When her voice returned a little over a year later, she started taking stages as a speaker — not just as a musician. She wrote her first book in 2019: More Than a Country Song, a motivational memoir that became an Amazon bestseller. Her second book, Stage Lights, is a guide to helping people step into their own strengths. She lives in Morris now, travels for her speaking work, and makes a point of coming back to schools like this one.


"I was not the lead in the musical," she told the students. "I was not athletic at all. But here I am. I'm back here to really help guide and lead you."


She couldn't have imagined this when she was sitting where they're sitting.


The two students who joined the conversation — senior Camryn Stecken and junior Emma Mino — both play softball, and both are thinking about going far. Camryn is committed to the University of Alabama. Emma isn't certain yet where she'll land, but the idea of leaving appeals to her precisely because it's uncomfortable for so many people from small communities. "A lot of people are scared to, like, go far away from home," she said. "I just think that getting out and experiencing stuff is a good way to see if you can handle the world."


Camryn has led kids' camps through Seneca, put in the work across multiple sports, and watched a shift happen around her. "I feel like at Seneca, it's definitely gotten bigger," she said — pointing to the women's leadership forum the school has hosted for the past two years. This March, it expands: twelve schools, more than a hundred participants, and Seneca as the hub. Emma named it as one of the things she's genuinely looking forward to.


Camryn's framework for how she got here is simple. "I've been taught from a really young age about my character and about leading — not being a follower." At some point, she stopped measuring herself against what was typical for a small school and just decided to move. "I kind of just decided I'm going to do what I want and see how it goes from there."

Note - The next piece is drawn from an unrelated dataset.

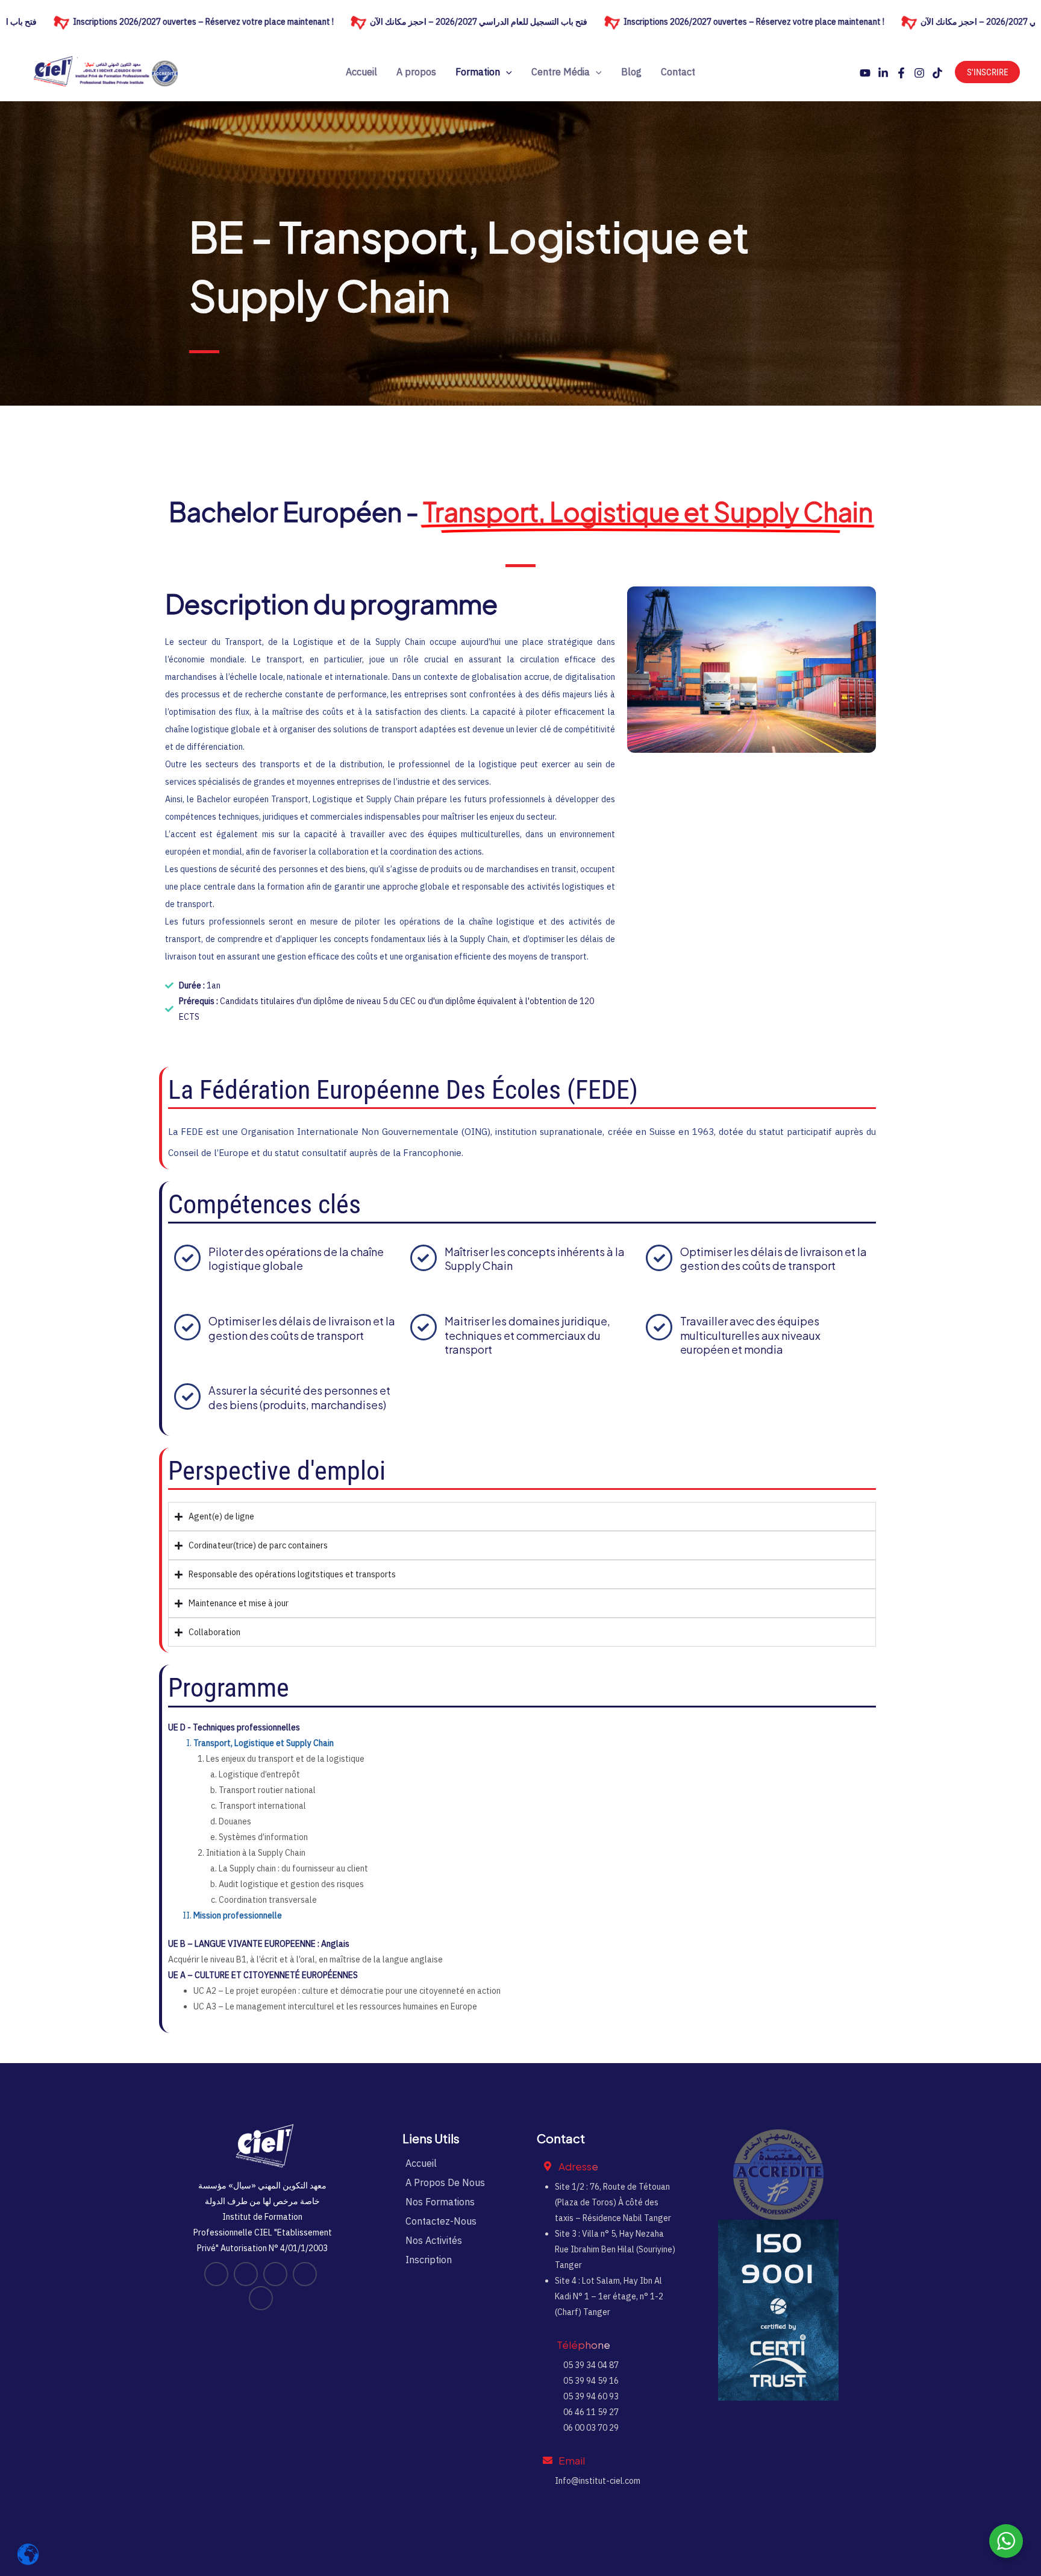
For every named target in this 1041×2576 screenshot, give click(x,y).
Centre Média (560, 72)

Emma is still figuring out the shape of her future. She's leaning toward teaching. That impulse — toward young people, toward helping them find their footing — tracks with what Carter has spent years studying in herself. "I always try to think — who did I need back then? And then become that person."


Carter's message on confidence is different from what the word usually implies. It's not fearlessness. It's not performance. "We're all just showing up scared and doing it anyway," she said. "We're all just trying to walk each other home."


That's what she came back to Seneca to say.